### Aim of the exercise
Write out again, exactly, the lines below starting at the one with "has height=922, width=800." and ending at the one with "Screen dimensions: 750x1334".
*-*-*
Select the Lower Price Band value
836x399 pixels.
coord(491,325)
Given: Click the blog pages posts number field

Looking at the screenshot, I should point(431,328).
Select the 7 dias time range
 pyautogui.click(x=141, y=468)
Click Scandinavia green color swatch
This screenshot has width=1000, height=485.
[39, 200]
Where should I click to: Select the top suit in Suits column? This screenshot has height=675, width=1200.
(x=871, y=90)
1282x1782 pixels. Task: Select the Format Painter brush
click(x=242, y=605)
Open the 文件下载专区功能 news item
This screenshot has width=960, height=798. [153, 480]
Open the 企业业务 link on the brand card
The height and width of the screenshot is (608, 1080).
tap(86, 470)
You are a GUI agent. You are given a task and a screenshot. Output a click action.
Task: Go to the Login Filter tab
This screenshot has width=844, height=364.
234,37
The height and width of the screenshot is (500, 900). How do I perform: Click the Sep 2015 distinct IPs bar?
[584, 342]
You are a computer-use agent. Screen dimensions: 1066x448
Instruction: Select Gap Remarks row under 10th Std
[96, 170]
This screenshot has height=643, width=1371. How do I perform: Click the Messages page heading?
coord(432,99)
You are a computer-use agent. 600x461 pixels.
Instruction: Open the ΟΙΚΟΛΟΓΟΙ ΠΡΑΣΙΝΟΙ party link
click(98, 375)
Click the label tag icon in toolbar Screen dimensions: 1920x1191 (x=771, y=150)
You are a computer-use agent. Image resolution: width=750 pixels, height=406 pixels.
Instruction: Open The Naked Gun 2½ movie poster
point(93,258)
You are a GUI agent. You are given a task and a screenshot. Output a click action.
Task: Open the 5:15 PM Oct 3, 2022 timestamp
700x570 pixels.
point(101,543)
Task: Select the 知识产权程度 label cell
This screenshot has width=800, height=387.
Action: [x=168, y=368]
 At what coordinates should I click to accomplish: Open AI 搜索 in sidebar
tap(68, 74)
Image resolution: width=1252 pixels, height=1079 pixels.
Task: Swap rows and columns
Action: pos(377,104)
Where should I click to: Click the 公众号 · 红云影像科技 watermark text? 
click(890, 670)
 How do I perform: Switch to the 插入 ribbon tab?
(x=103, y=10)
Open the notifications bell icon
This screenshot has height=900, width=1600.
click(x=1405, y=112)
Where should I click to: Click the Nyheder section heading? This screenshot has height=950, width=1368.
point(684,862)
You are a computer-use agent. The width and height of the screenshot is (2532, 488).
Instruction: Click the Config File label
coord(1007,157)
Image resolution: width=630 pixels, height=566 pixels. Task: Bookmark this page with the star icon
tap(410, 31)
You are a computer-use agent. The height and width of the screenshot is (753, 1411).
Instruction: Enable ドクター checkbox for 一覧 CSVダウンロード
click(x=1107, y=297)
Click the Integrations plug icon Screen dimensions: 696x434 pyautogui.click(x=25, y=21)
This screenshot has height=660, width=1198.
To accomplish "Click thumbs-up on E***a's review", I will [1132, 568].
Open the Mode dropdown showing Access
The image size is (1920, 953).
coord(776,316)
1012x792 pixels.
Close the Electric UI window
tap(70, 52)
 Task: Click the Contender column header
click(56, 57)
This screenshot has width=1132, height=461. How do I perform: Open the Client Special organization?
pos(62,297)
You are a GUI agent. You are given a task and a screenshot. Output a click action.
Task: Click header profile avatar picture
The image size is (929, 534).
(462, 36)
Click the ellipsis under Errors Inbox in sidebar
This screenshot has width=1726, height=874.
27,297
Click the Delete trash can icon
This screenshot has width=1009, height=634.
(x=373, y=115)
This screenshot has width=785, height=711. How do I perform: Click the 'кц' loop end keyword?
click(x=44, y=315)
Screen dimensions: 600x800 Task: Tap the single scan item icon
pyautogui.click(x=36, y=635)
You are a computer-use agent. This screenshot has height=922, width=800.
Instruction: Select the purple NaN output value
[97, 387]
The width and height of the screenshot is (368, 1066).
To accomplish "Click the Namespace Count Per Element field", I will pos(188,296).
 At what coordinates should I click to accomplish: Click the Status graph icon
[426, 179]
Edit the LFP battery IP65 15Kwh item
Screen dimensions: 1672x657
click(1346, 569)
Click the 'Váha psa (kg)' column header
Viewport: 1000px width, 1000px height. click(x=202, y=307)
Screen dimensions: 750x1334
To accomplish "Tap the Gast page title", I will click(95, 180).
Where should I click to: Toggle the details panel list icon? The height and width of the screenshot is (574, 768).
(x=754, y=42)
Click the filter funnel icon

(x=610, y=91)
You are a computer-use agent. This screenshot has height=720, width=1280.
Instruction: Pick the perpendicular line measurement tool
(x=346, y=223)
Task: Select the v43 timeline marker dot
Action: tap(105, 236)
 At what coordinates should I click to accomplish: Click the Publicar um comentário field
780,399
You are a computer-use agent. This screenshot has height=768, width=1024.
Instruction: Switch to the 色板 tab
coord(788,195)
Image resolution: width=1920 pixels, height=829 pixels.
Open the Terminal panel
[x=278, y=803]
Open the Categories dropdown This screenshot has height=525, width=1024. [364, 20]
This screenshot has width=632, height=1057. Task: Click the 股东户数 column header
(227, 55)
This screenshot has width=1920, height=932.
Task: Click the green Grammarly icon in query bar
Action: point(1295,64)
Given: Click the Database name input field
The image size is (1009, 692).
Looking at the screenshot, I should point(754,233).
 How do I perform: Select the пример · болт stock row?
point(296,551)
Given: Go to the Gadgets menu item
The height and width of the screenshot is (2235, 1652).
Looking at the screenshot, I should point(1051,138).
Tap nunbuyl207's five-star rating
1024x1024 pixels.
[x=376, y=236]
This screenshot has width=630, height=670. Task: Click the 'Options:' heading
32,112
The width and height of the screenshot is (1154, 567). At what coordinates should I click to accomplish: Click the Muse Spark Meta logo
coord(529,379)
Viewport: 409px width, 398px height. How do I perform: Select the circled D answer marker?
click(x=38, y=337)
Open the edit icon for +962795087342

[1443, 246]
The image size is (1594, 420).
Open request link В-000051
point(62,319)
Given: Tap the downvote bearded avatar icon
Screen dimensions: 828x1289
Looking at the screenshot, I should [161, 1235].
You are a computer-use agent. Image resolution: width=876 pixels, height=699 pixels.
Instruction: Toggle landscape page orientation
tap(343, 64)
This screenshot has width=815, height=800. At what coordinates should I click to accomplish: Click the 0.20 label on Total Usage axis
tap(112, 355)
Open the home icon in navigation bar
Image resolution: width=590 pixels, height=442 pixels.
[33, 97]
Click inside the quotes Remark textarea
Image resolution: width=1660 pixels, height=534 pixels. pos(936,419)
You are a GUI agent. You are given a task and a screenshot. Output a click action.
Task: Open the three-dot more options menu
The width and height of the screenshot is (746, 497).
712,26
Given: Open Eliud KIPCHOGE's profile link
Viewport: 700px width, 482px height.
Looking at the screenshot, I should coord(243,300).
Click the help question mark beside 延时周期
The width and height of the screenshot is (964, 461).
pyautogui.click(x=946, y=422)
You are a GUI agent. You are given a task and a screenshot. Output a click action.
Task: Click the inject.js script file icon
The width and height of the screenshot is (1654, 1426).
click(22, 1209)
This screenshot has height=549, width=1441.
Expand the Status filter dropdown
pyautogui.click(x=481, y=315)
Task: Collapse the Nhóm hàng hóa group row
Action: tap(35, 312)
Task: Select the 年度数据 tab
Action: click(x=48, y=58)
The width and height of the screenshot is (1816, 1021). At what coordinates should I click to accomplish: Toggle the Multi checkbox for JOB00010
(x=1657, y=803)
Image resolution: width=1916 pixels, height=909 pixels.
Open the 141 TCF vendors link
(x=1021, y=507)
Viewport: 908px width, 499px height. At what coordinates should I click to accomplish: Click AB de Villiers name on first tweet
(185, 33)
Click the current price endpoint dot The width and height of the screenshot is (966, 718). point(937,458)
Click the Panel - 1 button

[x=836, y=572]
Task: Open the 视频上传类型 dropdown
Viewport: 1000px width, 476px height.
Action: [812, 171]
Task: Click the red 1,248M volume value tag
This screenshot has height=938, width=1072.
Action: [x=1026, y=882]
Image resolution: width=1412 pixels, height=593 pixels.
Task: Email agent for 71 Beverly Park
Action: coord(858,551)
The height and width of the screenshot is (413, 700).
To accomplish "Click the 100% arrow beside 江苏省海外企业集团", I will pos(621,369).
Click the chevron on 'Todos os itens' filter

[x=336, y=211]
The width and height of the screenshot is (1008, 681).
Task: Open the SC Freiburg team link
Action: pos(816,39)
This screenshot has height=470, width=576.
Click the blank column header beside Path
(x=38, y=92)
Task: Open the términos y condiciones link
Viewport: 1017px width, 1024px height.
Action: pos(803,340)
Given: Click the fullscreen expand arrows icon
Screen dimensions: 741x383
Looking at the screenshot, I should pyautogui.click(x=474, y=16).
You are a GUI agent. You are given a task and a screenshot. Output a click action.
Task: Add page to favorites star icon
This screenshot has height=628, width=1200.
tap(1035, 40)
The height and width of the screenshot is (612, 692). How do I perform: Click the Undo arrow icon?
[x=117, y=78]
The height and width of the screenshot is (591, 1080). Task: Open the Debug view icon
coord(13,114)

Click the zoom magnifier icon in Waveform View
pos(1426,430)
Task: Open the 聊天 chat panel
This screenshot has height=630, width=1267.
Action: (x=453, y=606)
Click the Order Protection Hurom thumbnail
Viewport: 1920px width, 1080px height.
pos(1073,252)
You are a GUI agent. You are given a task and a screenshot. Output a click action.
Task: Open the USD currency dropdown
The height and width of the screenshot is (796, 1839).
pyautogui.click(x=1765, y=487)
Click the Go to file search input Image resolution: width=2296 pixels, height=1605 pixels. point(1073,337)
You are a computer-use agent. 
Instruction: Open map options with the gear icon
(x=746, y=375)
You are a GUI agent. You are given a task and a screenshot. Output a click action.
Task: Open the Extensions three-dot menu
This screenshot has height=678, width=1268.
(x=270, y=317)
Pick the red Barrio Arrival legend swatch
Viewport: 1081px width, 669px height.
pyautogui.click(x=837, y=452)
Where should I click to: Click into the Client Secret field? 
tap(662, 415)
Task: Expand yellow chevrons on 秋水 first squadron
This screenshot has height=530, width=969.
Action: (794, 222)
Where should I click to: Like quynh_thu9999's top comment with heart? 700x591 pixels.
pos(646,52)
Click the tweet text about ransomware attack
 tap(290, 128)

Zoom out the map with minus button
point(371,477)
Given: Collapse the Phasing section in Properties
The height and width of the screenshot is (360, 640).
*-*-*
### Written response
You are a computer-use agent. This screenshot has height=922, width=800.
Instruction: Select the purple NaN output value
[97, 387]
The width and height of the screenshot is (368, 1066).
To accomplish "Click the Namespace Count Per Element field", I will pos(188,296).
 At what coordinates should I click to accomplish: Click the Status graph icon
[426, 179]
Edit the LFP battery IP65 15Kwh item
Screen dimensions: 1672x657
click(1346, 569)
Click the 'Váha psa (kg)' column header
Viewport: 1000px width, 1000px height. click(x=202, y=307)
Screen dimensions: 750x1334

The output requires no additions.